Vuelta a Piratininga[editar]

Tras la llegada de Manuel de Nóbrega, José volvió a la aldea de Piratininga para unirse a los otros jesuitas. Contribuyó entonces a la fundación de las ciudades portuguesa de San Pablo y de San Sebastián de Río de Janeiro, y en esta misma ciudad sería ordenado sacerdote en 1566, de manos del obispo Pedro Leitão.

Un año después, Nóbrega fallecería por una enfermedad contraída en la selva. José se convertiría en director del colegio de San Vicente y dos años después, marcharía a Europa. Al regreso recalaría en las Islas Canarias, su lugar de nacimiento, para luego volver a Bahía, en Brasil.

Con 49 años había conseguido reputación de santidad en la colonia brasileña, donde muchos acudían a él en busca de ayuda espiritual y curación. A partir de 1588 ya era considerado "el apóstol del Brasil," amén de celebrado escritor: escribió un libro de medicina, de fauna y flora de Brasil y un libro de poesía y de cánticos.

Muerte y conmemoraciones[editar]

El 9 de junio de 1597 moriría en la aldea de Reritiba, llamada posteriormente "Anchieta" en su honor. Él mismo había predicho el día y la hora de su muerte. En 1960 se instaló en la ciudad de San Cristóbal de La Laguna (su ciudad natal) una estatua en su honor, obra del artista italo-brasileño Bruno Giorgi. Dicha estatua fue un regalo del Gobierno de Brasil a la ciudad natal del Santo. Existe además otra importante estatua suya junto a la Catedral Metropolitana de São Paulo. En la catedral de la ciudad, su patria, se halla una talla en madera del santo, la cual es sacada en solemne procesión cada 9 de junio, su festividad en el santoral católico.

En la Basílica de Nuestra Señora de la Candelaria, santuario de la patrona de las Islas Canarias, se encuentra una pintura que representa a San José de Anchieta fundando la ciudad de Sao Paulo mientras tiene lugar una aparición mariana.

En 1965, el servicio postal de España emitió un sello con la imagen de Anchieta, dentro de una serie llamada "Forjadores de América".[10]

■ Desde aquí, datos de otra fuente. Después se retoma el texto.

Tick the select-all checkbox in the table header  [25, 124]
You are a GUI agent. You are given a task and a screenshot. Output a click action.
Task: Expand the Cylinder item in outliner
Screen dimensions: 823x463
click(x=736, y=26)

En el año 1997, en la ciudad de La Laguna, se publicó un pequeño libro, de unas 40 páginas en formato cómic, que narra la historia de este misionero, el más importante de Canarias junto al Santo Hermano Pedro de San José Betancur.

Beatificación[editar]

Fue beatificado por el Papa Juan Pablo II el 22 de junio de 1980 en una solemne ceremonia realizada en la vaticana Basílica de San Pedro. En este acto también fue beatificado el Santo Hermano Pedro de Betancur, canonizado en 2002 y primer santo de las Islas Canarias. El Padre Anchieta y el Hermano Pedro a su vez, se convirtieron en los primeros canarios en ser beatificados.

Canonización[editar]

El 27 de febrero de 2014, el Papa Francisco anunció que el Padre Anchieta sería canonizado en Roma en abril de ese año. La fecha fue inicialmente finalmente fijada para el 2 de abril pero posteriormente se trasladó al día siguiente,[11] mediante una "canonización equivalente".

Por su parte, el 24 de abril fue la ceremonia de Acción de Gracias presidida por el Papa, celebrada en la romana Iglesia de San Ignacio de Loyola.[12] Coincidió en que precísamente el 24 de abril es la festividad del citado Santo Hermano Pedro de San José Betancur. Fue la sexta canonización realizada por S.S. Francisco, así como el segundo jesuita en ser canonizado por el mismo Papa, tras el francés Pedro Fabro. Del mismo modo, fue la primera canonización del año 2014.